A cold easterly wind blew as I walked down Leith Walk towards the address
I’d been given for Tony McCaffrey. I kept my eyes to the ground, as this was
dog shit county. Crossing over the Walk, I headed towards Easter Road, home of
Hibernian F.C. A schemie approached, walking as though he had just got of his
horse or had shat his pants. Maybe he had done both. A tan and white pitbull
cross, with short stubby bow legs strained at the leash. The Schemie broke into
a jog and cursed after it as it finally broke away from his grasp.
‘Ye fuckin bastard! Come back here! Hey! Shit
for brains!’
The
last expression might have been self description. Certainly, the dog was having
none of his crap. It disappeared into the distance barking, ‘Adios amigo.’ If
it had any sense it would leave town permanently.
A
couple of minutes later I was outside the address. I didn't expect to find
McCaffrey’s name on the entry system but there was a familiar one there
- Cowan. The streets of Leith are truly paved with shite, I thought. I began to
press other buzzers as there was no point in alerting McCaffrey. A female voice
answered from the third one I tried.
‘Hello?’
‘Department
of Social Security. Trying to contact one of your neighbours… a Mr Charles
Manson.’ It was the best I could come up with.
‘I
dinnae ken him,’ she replied
You
wouldn't want to, I thought.
‘There’s
a couple of guys up on the top floor,’ she went on, ‘you could try them.’
‘Thanks,’
I said, as the door-release mechanism buzzed. I made my way warily up to the
third floor but no one poked their nose out to challenge me. I stopped outside
the one marked ‘Cowan’. What the heck, I thought, and rang the doorbell. Short
of breaking the door down there wasn’t much option.

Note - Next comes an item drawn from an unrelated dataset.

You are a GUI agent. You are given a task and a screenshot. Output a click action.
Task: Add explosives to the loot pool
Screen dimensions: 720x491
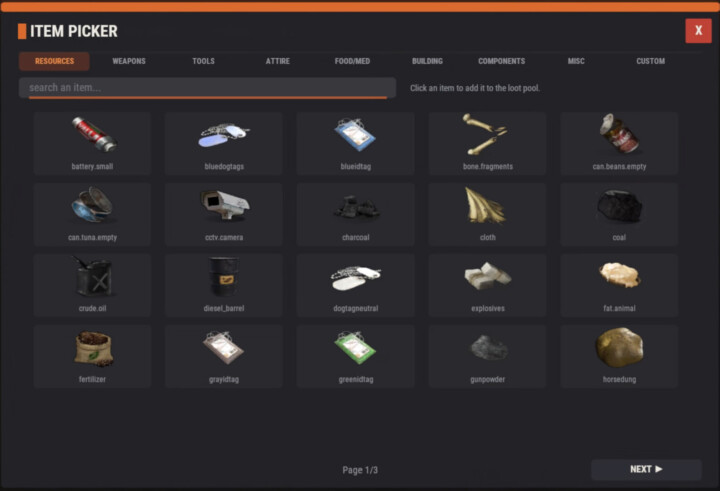[488, 285]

I needn’t have bothered, though,
as the door was slightly open. I shouted a ‘hello’ in case there was a dug
waiting to chew my bollocks off, but there was nothing, not a sound, so I
stepped in cautiously. The flat was dingy and dark, so I felt around for the
light switch and flicked it on. A feeble glow shone from above to reveal a
dismal choice of decor. The wallpaper was pink and stained, the carpet mottled
green with a swirl of autumnal browns. A solitary picture of a white-robed
Jesus stared back from the left-hand wall, giving the peace sign. A warm sweet
sickly odour pervaded the place and made you immediately want to take a shower.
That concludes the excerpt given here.